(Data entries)
__________________________________________________

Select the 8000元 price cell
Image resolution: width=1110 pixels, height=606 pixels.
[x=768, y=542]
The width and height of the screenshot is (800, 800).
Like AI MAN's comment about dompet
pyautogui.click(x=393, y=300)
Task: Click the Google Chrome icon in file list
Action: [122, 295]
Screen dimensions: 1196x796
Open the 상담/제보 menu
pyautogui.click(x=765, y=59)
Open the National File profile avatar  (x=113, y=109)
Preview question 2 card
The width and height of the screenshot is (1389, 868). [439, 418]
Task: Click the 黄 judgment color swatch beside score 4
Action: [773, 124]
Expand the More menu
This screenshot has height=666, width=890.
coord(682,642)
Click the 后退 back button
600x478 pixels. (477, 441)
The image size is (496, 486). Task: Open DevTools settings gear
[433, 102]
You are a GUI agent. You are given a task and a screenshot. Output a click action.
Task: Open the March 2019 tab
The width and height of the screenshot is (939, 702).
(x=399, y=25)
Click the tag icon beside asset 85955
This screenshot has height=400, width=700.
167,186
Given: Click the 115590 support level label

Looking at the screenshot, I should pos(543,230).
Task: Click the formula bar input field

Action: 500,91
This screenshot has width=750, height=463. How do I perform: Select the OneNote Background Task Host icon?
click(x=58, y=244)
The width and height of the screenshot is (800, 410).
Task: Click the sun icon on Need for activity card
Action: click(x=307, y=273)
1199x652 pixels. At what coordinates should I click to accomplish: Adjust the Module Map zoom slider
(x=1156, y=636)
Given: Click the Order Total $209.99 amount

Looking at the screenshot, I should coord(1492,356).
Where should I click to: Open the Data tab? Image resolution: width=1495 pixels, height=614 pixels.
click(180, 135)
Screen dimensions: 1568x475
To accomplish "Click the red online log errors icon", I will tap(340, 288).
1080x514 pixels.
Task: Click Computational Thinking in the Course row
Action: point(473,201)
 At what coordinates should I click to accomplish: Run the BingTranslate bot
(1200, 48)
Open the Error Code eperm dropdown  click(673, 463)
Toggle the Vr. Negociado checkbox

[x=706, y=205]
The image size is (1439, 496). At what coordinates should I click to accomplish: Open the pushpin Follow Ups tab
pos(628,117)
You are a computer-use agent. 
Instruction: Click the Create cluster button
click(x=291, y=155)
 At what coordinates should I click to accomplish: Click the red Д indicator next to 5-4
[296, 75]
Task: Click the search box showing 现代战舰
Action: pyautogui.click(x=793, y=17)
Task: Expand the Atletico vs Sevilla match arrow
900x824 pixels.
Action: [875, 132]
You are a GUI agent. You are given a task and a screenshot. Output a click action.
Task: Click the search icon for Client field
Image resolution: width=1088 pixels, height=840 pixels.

__________________________________________________

◆ **Aim of the task**: Copy every line of the data that carries the word "dimensions".

◆ **Your response**:
Screen dimensions: 1196x796
Screen dimensions: 1568x475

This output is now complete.